Folha de S. Paulo


Grandes atores foram o centro do trabalho do diretor Mike Nichols

Um dos grandes diretores de atores do cinema mundial: não será exagero definir assim Mike Nichols, que morreu ontem, aos 83 anos, de um ataque cardíaco, segundo a rede ABC News, onde trabalhava sua mulher, a jornalista Diane Sawyer. Ele deixa três filhos: Max, Jenny e Daisy, do casamento com a escritora Annabel Davis-Goff.

É como se o centro de seu trabalho, ao longo de 41 anos de cinema, tivesse consistido em dar relevo aos atores.

Não por acaso, passaram por suas mãos, sucessivamente Elizabeth Taylor e Richard Burton ("Quem Tem Medo de Virginia Woolf?", 1966); Dustin Hoffman, Anne Bancroft, Katharine Ross ("A Primeira Noite de um Homem", 1967); Jack Nicholson, Candice Bergen, Ann-Margret ("Ânsia de Amar", 1971); Melanie Griffith, Sigourney Weaver, Harrison Ford ("Uma Secretária de Futuro", 1988); Meryl Streep, Shirley MacLaine ("Lembranças de Hollywood", 1990); Robin Williams, Gene Hackman ("A Gaiola das Loucas", 1996); Natalie Portman, Clive Owen ("Closer", 2004); Philip Seymour Hoffman, Tom Hanks ("Jogos de Poder", 2007).

Essa é, naturalmente, uma galeria reduzida, a partir dos 22 filmes que realizou. O certo é que, com Nichols, atores chegavam ao estrelato ou o recuperavam, estrelas ganhavam o status de atores, gente esquecida era relembrada.

TEMAS

Essa estava longe de ser a única virtude desse imigrante alemão nascido em Berlim em 1931, que chegou aos EUA em 1939, fugindo com a família do nazismo e da guerra na Europa.

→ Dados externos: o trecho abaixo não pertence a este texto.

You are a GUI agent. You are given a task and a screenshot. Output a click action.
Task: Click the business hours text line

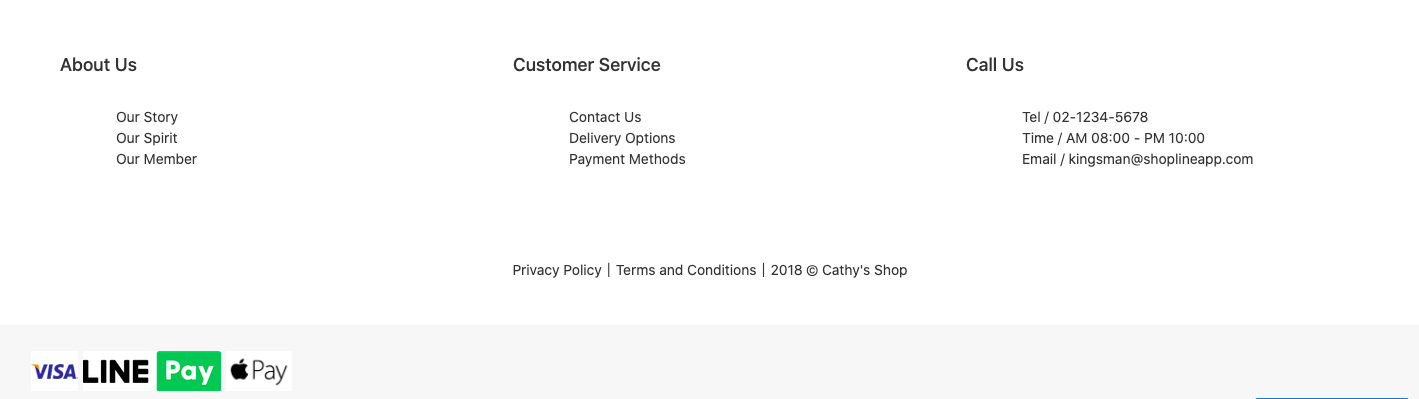[x=1113, y=138]
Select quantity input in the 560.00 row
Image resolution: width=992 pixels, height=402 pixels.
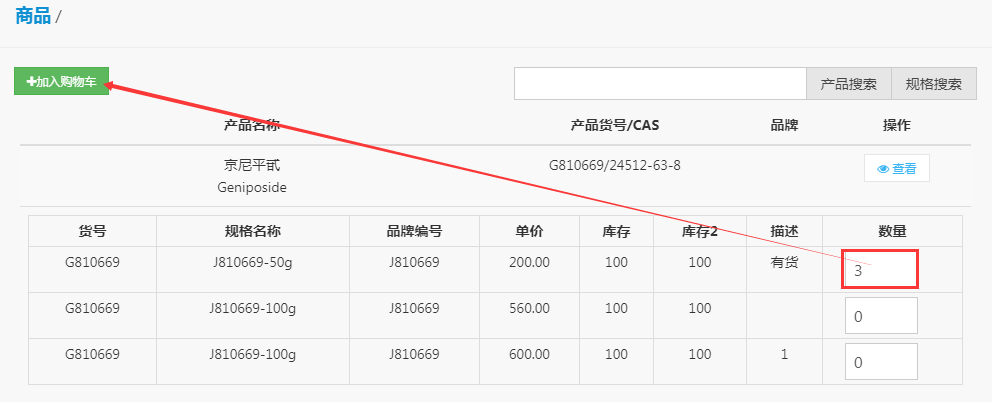[881, 316]
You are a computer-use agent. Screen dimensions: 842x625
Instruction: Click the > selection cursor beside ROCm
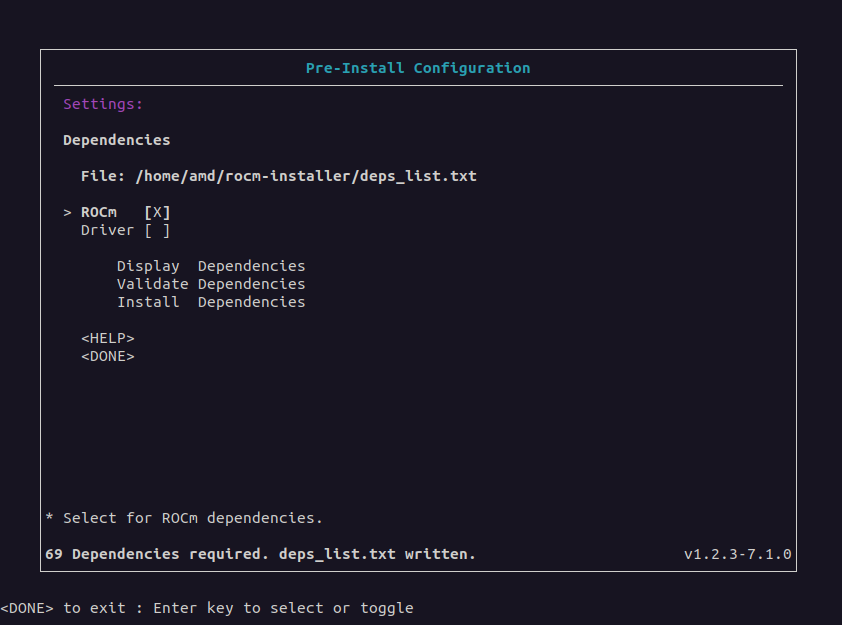coord(67,212)
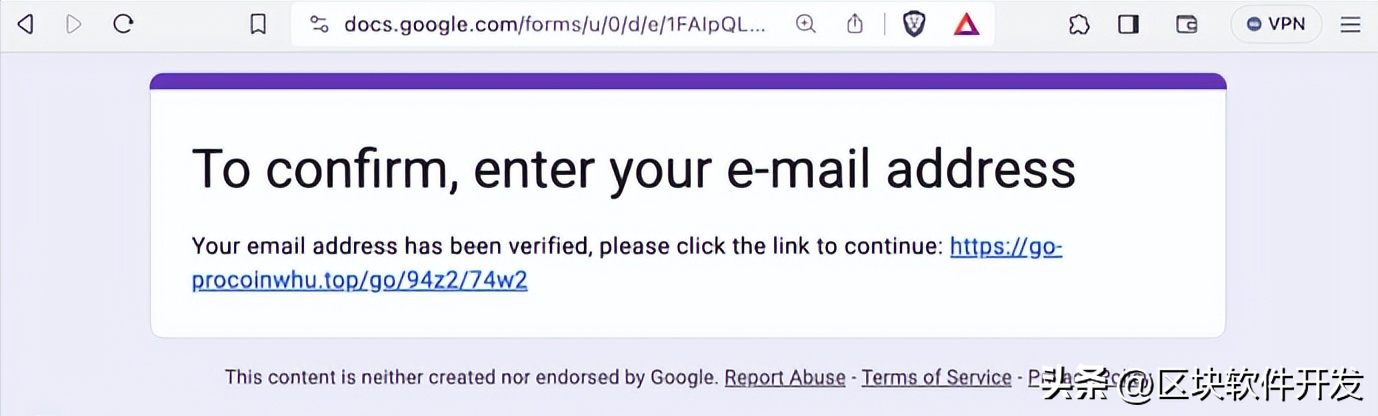This screenshot has width=1378, height=416.
Task: Open the zoom magnifier control
Action: 806,24
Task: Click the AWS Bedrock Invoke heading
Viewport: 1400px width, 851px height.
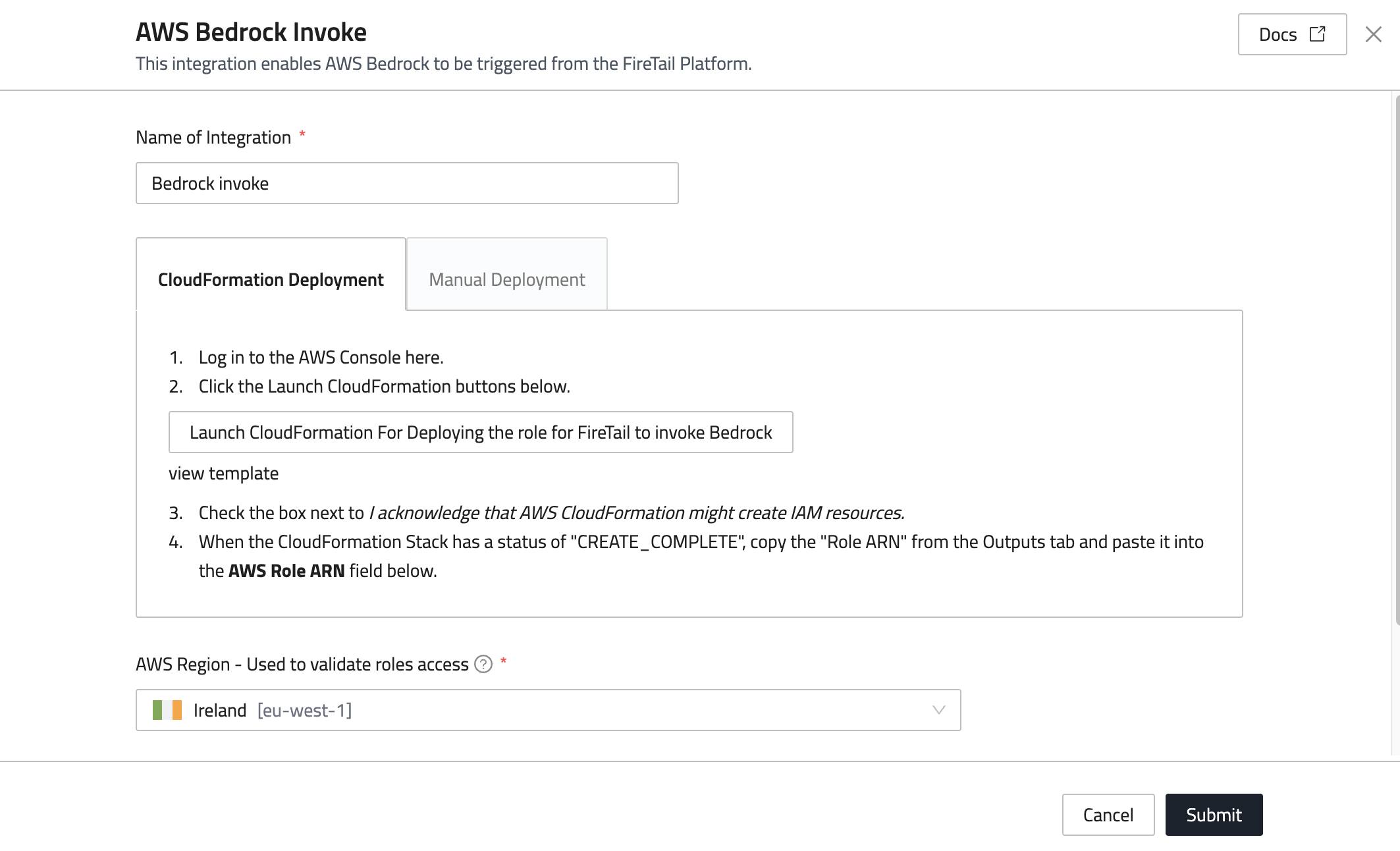Action: [x=251, y=32]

Vivendo no ambiente competitivo de Hollywood, soube conciliar como poucos a dignidade dos temas e das abordagens, sem nunca se distanciar do público.

Seu único Oscar de diretor, que lhe foi concedido em 1968, por "A Primeira Noite de um Homem", veio de um filme em que trata da oposição entre duas gerações: a do jovem casal formando por Hoffman e Ross e a dos pais. Um assunto candente do momento, que Nichols tratou como Hollywood gostaria que fosse tratado: sem ofender ninguém, no fim das contas.

As coisas não se passam assim em "Ânsia de Amar", no qual toca de frente questões polêmicas da sexualidade. O mundo então se abria à revolução de costumes, e o filme escrito por Jules Feiffer acabou se impondo.

Editoria de Arte/Folhapress
ESTRELADOOs principais prêmios e obras de Mike Nichols

Como sabia acompanhar a atualidade, Nichols tratou do arrivismo com desenvoltura em "Uma Secretária de Futuro". Como amava os atores, voltou-se à vida de uma atriz drogada em "Lembranças de Hollywood" (um filme especial, já que baseado nas memórias e no roteiro da atriz Carrie Fisher, a princesa Leia de "Guerra nas Estrelas").

Se tratou da vida de um casal homossexual com dignidade (e humor) em "A Gaiola das Loucas", fechou sua carreira com o inesperado "Jogos de Poder", em que trabalha de maneira original as funções de agente secreto e deputado, num filme que aborda a implicação dos Estados Unidos na derrota dos russos no Afeganistão.

Hoje é um dia em que todos os atores, tanto do cinema como do teatro –onde também foi um diretor de enorme destaque–, deverão chorar de verdade, pois perderam um grande mentor.

Podem chorar os cinéfilos, pois foi-se um cineasta vigoroso, honesto, popular e até o fim da vida capaz de interessar o espectador sem nem por isso perder a dignidade.